# [EXERCISE DIRECTIONS]
In the listing that follows, locate the line containing "Image resolution: width=194, height=2576." and the line containing "uConnect (44, 2424)". Retype exactly those two lines and every line between them, and nothing more.

# [DATA SHOWN]
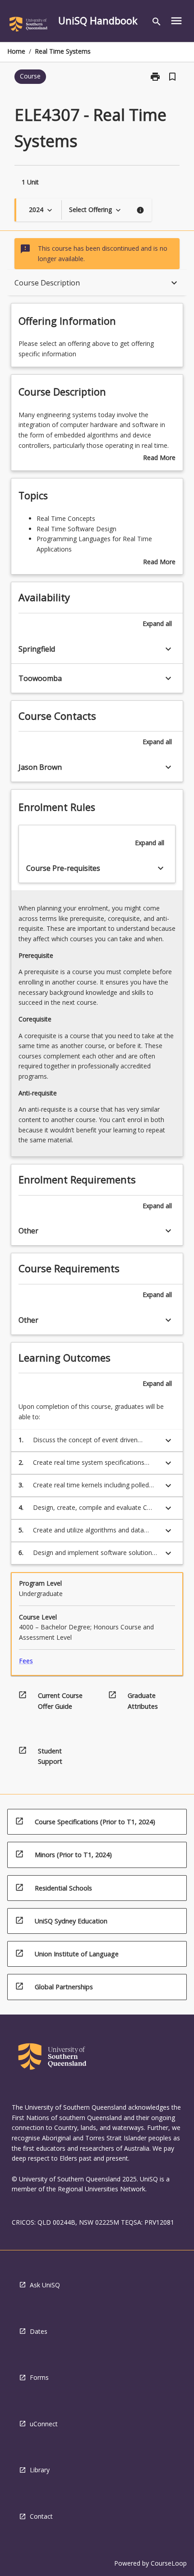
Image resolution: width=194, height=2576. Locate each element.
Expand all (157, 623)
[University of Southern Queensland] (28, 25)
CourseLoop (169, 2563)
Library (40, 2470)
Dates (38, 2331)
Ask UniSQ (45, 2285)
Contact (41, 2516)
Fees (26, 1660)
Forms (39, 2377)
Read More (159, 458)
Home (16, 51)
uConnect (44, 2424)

---

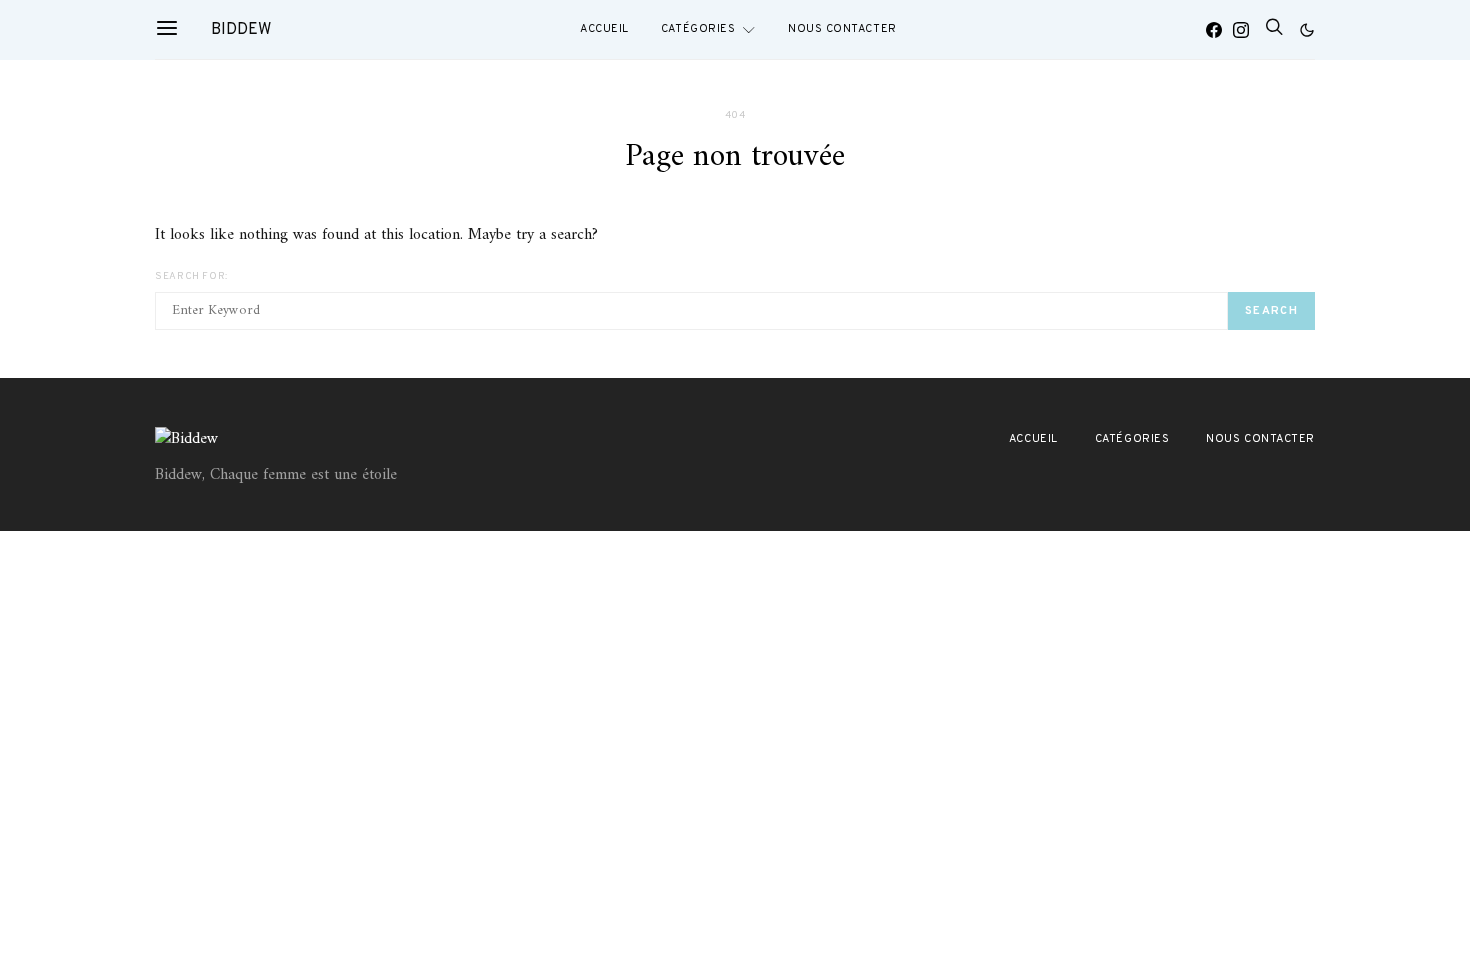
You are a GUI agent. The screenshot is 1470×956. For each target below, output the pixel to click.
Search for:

# [TASK OUTPUT]
Image resolution: width=194, height=2576. Locate each element.
Expand all (157, 623)
[University of Southern Queensland] (28, 25)
CourseLoop (169, 2563)
Library (40, 2470)
Dates (38, 2331)
Ask UniSQ (45, 2285)
Contact (41, 2516)
Fees (26, 1660)
Forms (39, 2377)
Read More (159, 458)
Home (16, 51)
uConnect (44, 2424)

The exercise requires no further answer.